At the same time, Grover Emmons, a clergyperson of the Methodist Episcopal Church who had served in France and the Far East, was also being prepared for his future role in developing The Upper Room daily devotional guide. In his ministry, Emmons saw that believers around the world have a common commitment to Christ. He dreamed of a devotional book that would be available and usable for all, “to cultivate an acquaintance with God.”
In early 1934, Emmons came to Nashville, Tennessee, to work as the director of home missions, evangelism, and hospitals for the Board of Home Missions.

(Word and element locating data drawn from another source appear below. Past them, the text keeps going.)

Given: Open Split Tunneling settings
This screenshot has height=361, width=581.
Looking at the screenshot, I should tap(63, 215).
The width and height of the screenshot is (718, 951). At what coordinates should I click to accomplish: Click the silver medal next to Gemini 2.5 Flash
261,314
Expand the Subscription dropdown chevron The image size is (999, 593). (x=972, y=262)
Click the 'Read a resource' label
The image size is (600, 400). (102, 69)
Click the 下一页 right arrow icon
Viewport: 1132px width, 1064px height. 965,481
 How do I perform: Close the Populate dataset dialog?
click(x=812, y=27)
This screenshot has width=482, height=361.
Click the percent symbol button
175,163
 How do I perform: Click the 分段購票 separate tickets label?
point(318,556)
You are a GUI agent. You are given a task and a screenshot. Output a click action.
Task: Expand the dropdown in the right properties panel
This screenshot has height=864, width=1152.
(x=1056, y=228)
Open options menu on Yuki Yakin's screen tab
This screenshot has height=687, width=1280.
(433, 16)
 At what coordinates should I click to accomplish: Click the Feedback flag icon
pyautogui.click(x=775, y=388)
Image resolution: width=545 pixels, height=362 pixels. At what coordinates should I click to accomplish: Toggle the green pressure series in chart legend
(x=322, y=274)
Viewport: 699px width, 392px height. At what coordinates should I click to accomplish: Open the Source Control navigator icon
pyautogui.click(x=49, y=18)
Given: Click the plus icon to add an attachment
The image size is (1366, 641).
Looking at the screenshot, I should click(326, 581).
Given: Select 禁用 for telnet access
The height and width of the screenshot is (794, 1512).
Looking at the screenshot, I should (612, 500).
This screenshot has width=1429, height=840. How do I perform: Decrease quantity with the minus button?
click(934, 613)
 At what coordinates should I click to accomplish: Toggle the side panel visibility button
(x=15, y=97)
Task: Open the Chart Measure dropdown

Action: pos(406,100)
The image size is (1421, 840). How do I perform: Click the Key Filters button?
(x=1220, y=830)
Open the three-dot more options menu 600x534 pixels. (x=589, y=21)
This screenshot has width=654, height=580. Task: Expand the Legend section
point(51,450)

In December 1934 Grover Emmons gave a report about the committee’s work on “the matter of a publication for devotional use in the home.” The following motion was brought to the board:
. . . To publish a quarterly devotional booklet to be sold in the local church through the Missionary Committee and to bear the imprint of the Commission [on Home Missions, Hospitals, and Evangelism]. This is to be an experiment for one quarter, details to be referred to Dr. Emmons . . .
At the time, Frances Craig served as a volunteer director on the Committee on Devotional Literature for the Board of Home Missions, and she took news of the project back to San Antonio and asked the Philathea Sunday school class (a group of more than 100) to pray for the devotional project.
Dr. Emmons began to develop the structure of the magazine; daily entries would include a quoted scripture verse, a suggested scripture reading, brief comments, a prayer, and a closing thought for the day. Individuals were invited to provide content for the daily entries and the emphasis was on personal stories of everyday people. When Frances Craig received a letter asking her to write entries for the new magazine, she knew that her prayers were having effect—production of the magazine was underway.
Grover Emmons and Bishop Arthur J. Moore talked to pastors and leaders of all denominations throughout the United States and shared the vision for the little magazine: reestablish the “family altar”—the practice of daily prayer and Bible reading in the home.
The new magazine would not be just a Methodist publication but a gift from Methodists to the larger church. Dr. Emmons envisioned a devotional aid that was not doctrinal but inclusive, centered not on differences but on beliefs that Christians hold in common.
Attending a church conference in Richmond, Virginia, Grover Emmons heard Reverend John W. Smith speak about the power of God descending on Jesus’ disciples as they prayed in an upper room. Dr. Emmons was inspired: the magazine would be called The Upper Room.
In early 1935, 100,000 copies of the first issue (April-May-June 1935) sold out quickly. The staff ordered 160,000 copies of the second issue and 211,000 of the third issue. By the seventh issue, the print run was half a million copies.
Almost immediately after the magazine’s publication, readers began writing and sending in devotionals that spoke of their personal faith stories. By 1938, the magazine was publishing meditations written by ordinary readers, not just invited writers. With the January–February–March 1939 issue, less than four years after the first issue, circulation reached an astounding one million copies.
Today, The Upper Room daily devotional guide is a familiar item on kitchen and bedside tables around the country. Over the years, that little, beloved magazine has sparked a global ministry that now reaches millions around the world in over 100 countries in more than 30 languages.
Upper Room Ministries has grown to include print and digital publications, a museum and chapel in Nashville, Tennessee, and experiences like The Walk to Emmaus, The Academy for Spiritual Formation, and The Upper Prayer Wall.